DATA SHOWN -

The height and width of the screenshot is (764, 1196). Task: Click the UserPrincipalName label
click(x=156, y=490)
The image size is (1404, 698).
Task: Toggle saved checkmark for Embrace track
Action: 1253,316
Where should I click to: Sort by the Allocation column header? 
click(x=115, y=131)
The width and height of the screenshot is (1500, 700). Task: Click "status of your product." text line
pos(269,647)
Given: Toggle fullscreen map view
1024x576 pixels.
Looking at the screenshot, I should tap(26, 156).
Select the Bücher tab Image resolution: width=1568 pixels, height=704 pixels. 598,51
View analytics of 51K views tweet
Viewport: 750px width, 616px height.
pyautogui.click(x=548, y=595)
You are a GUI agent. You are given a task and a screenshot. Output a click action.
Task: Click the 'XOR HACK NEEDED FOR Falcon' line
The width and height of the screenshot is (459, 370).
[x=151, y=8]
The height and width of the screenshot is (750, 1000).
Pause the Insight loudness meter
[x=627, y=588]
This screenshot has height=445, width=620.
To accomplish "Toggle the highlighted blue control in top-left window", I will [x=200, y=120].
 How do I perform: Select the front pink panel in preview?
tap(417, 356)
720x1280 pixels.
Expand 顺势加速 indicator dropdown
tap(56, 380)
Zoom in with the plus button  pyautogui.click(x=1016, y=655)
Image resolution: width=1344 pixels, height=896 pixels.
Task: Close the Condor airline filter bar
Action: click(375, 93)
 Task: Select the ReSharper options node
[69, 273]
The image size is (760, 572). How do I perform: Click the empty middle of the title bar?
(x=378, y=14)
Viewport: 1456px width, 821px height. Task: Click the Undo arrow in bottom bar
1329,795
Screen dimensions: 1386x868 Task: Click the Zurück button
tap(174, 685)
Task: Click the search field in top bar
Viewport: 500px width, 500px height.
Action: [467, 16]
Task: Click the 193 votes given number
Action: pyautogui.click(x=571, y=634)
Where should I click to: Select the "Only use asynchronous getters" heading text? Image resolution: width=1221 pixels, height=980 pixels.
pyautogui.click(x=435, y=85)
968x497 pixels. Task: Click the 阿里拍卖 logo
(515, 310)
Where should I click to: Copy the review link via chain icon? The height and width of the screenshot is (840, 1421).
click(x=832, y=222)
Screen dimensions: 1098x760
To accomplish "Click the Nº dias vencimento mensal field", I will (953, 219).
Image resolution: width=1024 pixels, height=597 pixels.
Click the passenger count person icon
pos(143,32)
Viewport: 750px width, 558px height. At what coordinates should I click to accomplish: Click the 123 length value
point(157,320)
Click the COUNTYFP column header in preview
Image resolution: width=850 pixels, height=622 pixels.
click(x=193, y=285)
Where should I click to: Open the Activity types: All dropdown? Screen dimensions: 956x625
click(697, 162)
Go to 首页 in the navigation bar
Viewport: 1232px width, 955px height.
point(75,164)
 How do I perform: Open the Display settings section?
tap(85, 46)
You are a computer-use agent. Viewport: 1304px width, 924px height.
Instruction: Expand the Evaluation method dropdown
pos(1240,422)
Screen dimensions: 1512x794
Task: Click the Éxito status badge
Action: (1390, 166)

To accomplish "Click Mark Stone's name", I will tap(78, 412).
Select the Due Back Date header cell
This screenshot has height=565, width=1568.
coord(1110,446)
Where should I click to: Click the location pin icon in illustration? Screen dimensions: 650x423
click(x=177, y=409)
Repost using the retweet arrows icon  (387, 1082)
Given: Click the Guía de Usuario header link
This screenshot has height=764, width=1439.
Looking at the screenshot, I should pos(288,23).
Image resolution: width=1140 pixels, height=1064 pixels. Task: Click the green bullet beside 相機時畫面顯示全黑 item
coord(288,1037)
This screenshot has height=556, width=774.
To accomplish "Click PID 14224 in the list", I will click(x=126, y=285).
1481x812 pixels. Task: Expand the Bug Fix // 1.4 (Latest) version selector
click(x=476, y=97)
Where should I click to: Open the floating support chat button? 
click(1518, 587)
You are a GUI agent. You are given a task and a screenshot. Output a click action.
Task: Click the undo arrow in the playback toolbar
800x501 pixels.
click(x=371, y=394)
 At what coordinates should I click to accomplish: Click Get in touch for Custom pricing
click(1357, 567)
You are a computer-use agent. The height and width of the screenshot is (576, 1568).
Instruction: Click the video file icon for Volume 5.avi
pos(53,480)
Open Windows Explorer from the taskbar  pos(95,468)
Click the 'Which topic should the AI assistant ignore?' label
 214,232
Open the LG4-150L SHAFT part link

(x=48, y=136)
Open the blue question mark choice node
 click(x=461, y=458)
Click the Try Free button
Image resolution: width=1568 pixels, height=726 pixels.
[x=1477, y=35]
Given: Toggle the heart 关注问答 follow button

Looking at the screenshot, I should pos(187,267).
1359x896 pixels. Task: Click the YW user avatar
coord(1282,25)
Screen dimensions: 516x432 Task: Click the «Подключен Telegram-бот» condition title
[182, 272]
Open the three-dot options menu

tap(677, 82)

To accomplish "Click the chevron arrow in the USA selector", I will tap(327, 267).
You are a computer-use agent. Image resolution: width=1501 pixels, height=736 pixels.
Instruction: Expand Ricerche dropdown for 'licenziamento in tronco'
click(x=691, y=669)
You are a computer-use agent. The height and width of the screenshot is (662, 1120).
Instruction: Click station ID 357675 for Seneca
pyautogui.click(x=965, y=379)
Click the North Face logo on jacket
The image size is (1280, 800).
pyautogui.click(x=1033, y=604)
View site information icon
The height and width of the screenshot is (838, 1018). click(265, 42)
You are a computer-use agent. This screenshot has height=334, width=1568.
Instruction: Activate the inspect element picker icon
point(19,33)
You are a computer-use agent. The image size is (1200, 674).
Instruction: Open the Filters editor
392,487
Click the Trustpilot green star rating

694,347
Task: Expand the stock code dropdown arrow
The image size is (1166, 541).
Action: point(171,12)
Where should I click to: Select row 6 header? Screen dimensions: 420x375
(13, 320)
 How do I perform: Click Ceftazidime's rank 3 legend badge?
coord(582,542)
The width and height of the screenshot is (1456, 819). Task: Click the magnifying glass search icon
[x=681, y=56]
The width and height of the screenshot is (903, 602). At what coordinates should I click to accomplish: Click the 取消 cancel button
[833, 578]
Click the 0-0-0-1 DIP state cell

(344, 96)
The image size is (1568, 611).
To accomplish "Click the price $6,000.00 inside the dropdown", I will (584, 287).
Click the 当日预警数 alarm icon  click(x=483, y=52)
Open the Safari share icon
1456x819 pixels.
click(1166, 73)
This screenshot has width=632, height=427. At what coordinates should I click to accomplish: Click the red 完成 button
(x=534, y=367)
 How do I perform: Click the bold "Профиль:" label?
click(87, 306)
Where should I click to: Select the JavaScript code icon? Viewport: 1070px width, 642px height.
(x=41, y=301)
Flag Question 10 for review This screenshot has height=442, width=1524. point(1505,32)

WHAT YOU HAVE TO DO -
Please copy every line of the data that carries the string "computer".

RESULT -
You are a computer-use agent. Viewport: 1304px width, 924px height.
You are a computer-use agent. The height and width of the screenshot is (576, 1568).
You are a computer-use agent. Image resolution: width=1501 pixels, height=736 pixels.
You are a computer-use agent. The height and width of the screenshot is (662, 1120).
You are a computer-use agent. This screenshot has height=334, width=1568.
You are a computer-use agent. The image size is (1200, 674).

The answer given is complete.